Zuerst muss man auf die Standards selbst schauen. Die RTRS-Standards in der Version von Juni 2010[1] – um beim Beispiel Soja zu bleiben – beinhalten fünf „Prinzipien“. Prinzip 1: Einhaltung der Gesetze und gute Geschäftspraktiken. Prinzip 2: Verantwortungsvolle Arbeitsbedingungen. Prinzip 3: Verantwortungsvolle Beziehungen zu lokalen Gemeinden. Prinzip 4: Umweltverantwortlichkeit. Prinzip 5 : Gute landwirtschaftliche Praxis.

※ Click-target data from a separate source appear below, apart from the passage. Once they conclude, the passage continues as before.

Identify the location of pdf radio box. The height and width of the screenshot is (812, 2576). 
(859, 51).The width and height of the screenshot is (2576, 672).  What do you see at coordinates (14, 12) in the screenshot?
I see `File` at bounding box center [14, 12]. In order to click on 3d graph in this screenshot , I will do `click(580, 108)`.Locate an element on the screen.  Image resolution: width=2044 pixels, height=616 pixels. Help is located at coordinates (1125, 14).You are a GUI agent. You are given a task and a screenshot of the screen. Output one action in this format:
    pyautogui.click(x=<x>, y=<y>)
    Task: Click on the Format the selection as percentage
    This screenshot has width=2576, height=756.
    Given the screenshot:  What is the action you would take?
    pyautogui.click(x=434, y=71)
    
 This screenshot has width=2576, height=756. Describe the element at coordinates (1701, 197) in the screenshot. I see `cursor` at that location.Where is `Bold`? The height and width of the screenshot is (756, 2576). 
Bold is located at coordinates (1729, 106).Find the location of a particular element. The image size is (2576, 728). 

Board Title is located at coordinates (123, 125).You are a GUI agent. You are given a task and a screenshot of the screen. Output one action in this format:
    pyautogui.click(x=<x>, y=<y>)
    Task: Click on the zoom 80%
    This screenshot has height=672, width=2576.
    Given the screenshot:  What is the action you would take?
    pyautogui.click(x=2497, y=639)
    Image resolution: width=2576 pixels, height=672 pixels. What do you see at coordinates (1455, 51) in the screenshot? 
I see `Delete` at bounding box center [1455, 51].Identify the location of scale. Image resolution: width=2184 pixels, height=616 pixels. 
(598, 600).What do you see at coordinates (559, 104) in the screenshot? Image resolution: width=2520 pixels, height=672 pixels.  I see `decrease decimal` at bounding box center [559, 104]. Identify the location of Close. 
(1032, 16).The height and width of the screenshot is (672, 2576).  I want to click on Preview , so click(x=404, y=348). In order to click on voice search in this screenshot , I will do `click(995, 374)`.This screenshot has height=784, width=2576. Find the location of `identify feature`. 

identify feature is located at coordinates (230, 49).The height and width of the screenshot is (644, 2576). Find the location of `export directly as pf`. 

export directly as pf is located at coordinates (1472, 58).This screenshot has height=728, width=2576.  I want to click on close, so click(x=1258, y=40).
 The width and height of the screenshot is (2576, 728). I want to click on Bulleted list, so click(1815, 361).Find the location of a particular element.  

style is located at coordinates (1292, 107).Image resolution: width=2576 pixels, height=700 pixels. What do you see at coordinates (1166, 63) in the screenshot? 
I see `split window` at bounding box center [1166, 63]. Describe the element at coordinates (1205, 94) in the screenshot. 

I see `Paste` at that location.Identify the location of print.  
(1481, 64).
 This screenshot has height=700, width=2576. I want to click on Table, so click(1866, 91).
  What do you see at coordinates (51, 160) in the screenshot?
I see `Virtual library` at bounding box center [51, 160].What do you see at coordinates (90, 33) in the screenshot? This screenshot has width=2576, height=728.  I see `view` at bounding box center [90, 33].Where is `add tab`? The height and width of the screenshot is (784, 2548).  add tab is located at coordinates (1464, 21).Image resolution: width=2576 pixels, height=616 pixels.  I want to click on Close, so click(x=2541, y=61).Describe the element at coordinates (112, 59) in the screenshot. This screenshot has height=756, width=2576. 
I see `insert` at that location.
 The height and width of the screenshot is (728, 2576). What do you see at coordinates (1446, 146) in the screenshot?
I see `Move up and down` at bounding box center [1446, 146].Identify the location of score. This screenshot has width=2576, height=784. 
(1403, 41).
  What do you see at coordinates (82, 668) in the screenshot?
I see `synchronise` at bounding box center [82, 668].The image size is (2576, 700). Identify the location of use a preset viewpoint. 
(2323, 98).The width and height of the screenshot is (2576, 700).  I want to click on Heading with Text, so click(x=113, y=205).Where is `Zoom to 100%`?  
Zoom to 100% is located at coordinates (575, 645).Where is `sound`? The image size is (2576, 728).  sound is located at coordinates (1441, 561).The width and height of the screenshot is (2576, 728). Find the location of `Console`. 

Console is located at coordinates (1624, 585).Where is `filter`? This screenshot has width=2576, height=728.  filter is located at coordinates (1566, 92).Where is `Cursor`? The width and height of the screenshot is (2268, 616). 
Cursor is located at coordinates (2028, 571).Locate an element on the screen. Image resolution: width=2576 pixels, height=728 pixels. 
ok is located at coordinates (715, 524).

Die Sprache, wie sie für die Standards typisch ist, beinhaltet gemäß Prinzip 2 „Verantwortungsvolle Arbeitsbedingungen“, Abschnitt 2.1.1: „In keinem Produktionsschritt wird erzwungene, aus Menschenhandel resultierende oder anderweitig unfreiwillige Arbeit eingesetzt“, während Abschnitt 2.4.4 erklärt: „Arbeiter werden nicht gehindert, außerhalb der Arbeitszeit mit externen Dritten zu interagieren“.

Gemäß Prinzip 3 „Verantwortungsvolle Beziehungen zu lokalen Gemeinden“, sagt Abschnitt 3.3.3.: „Jegliche vorgebrachten Beschwerden und Missstände sind innerhalb eines angemessenen Zeitraums zu behandeln.“

Gemäß Prinzip 4 „Umweltverantwortlichkeit“, erklärt Abschnitt 4.2: „Umweltverschmutzung wird minimiert und mit während der Produktion anfallendem Müll wird verantwortungsvoll umgegangen“, und Abschnitt 4.4 sagt: „Die Ausweitung der Sojakultivierung geschieht verantwortungsvoll.“

Gemäß Prinzip 5 „Gute landwirtschaftliche Praxis“, sagt Abschnitt 5.9: „Angemessene Maßnahmen werden durchgesetzt, um der Verbreitung von Agrochemikalien auf benachbarte Gebiete vorzubeugen.“

Diese Beispiele geben einen guten Einblick in den Ton der RTRS-Prinzipien und -Richtlinien.

Es gibt zwei Möglichkeiten, diese Standards zu lesen. Die großzügige Interpretation wäre festzustellen, dass die formulierten Richtlinien besser sind als das, was aktuell in vielen Ländern, in denen Soja angebaut wird, wirklich praktiziert wird, wo die Standards weitgehend an die europäische und nordamerikanische landwirtschaftliche Praxis angelehnt sind. Dennoch sind diese weit niedriger als Bio- oder Faritrade-Standards. So verlangen sie zum Beispiel keine Fruchtfolge oder verbieten Pestizide nicht. Sogar bei großzügigem Lesen muss man den entscheidenden Punkt eingestehen: die Einhaltung ähnlicher Voraussetzungen in Europa und Nordamerika hat Brunnen verseucht[1], Grundwasservorräte erschöpft, Flüsse degradiert, Böden erodiert, Ozeane verschmutzt[1], Arten vom Aussterben bedroht und ländliche Gegenden entvölkert[1], um nur einige der gut dokumentierten Kehrseiten zu nennen.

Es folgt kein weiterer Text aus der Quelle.